All of the above data were gathered on mice in the random fed state. To determine the effect of acute food deprivation on the expression of developmental genes, a group of C57B6 lean mice and ob/ob were fasted overnight before killing (Figure 4). For most of the developmental genes, there were no signifi-cant differences between expression in the fed and fasted states (Figure 4a,b). Shox2 continued to exhibit higher levels of expression in subcutaneous depots, but did show small, but significant decreases in the Flk and Epd depots in lean mice.

Effect of fasting on gene expression of developmental and adipogenic transcription factors genes in C57BL/6 mice and *ob/ob* Mice. Expression of the six developmental transcription factors *Shox2*, *En1*, *Tbx15*, *Hoxc9*, *Hoxc8 Hoxa5* (a,b) and four adipogenic transcription factors *Cebpb*, *Cebpd*, *Cebpa,* and *Pparg2* (c,d), were measured in six different fat depots before and after fasting in both lean C57BL/6 mice (a,c) and *ob/ob* mice (b,d). Differences in gene expression before and after fasting in the same depot were analyzed by Student's t-test. Note that *Hoxc8* in white fat pads shown decreased trend by fasting in both C57BL/6 mice and *ob/ob* mice. Expression of each gene in the different fat depots is indicated as open circles (Flk), filled circles (Bck), open squares (Epd), filled squares (Prr), open triangles (Msn), open diamonds (BAT). Differences in gene expression before and after fasting in the same depot from five independent samples each from a different mouse (n = 5) were analyzed by Student's t-test (*significance at P < 0.05).

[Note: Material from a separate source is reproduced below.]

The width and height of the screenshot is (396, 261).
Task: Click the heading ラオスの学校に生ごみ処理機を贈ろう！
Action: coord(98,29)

On the other hand, Shox2 was significantly increased in BAT (1.6-fold increase) in fasted lean mice, but not in fasted ob/ob mice. Fasting also induced modest changes in expression of En1 with a decrease of 54% in epididymal fat and increases in perirenal and BAT of 1.4- and 1.7-fold increase in fasted lean mice (Figure 4a) with no change in ob/ob mice (Figure 4b). Tbx15 expression was not changed by fasting in lean mice in any depot, whereas ob/ob mice showed an increased expression of 1.6-fold in BAT only (Figure 4b). The one major change in expression of any developmental gene during fasting was a 7.8-fold increase in Hoxc9 expression in mesenteric fat of ob/ob mice, allowing this gene to reach a similar level as observed in epididymal and perirenal depots (Figure 4b). Hoxc8 was significantly decreased in flank, epididymal and perirenal fat (39–62% decrease), and tended to be lower in the back and mesenteric depots following fasting of lean and ob/ob mice (Figure 4a,b). Hoxa5 increased expression in intra-abdominal fat depots by 1.5- to 2.2-fold in fasted lean mice (Figure 4a), but no change was observed in fasted ob/ob mice (Figure 4b)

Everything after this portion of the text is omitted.